Alex is a great attending, and he really was very supportive. He’d come up, give me these big bear hugs during the day, and ask me how I was doing. He said he was worried about my psyche all the time because I was taking care of all these very sick patients. He was a good teacher, too. And he has a really big heart, he really cared about so many of the patients. He was somehow able to be a very devoted and involved ICU director, there all the time, always available and really involved, and yet he could keep some distance and let the residents try to run the place.

On the last day of the month, Alex took us all to lunch, which no attending has done for me before. He was a role model for me. I felt maybe I could actually do this kind of thing for a living. Even though it was depressing and even though taking care of critically ill children is so far removed from what I originally thought I’d wind up doing, I felt having someone who really cared made a big difference.
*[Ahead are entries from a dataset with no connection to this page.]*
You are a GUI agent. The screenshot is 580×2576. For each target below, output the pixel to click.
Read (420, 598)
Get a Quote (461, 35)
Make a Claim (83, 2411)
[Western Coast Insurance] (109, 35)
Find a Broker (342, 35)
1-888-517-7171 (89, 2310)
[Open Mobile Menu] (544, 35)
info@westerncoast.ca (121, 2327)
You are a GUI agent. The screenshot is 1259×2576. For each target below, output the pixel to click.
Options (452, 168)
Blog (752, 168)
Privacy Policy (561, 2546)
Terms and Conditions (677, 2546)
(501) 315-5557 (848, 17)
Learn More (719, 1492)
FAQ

When you think about it, all you really need in the ICU is a good technician who knows how to run all the machines and monitors. You don’t need an Alex George to run a unit. But I think his heart makes a big difference; Alex is what makes that place seem human and not just a mechanical torture chamber. I’m sure his being there has helped a lot of families. I know it really helped the house staff; his fatherliness, his caring attitude, it really made a difference.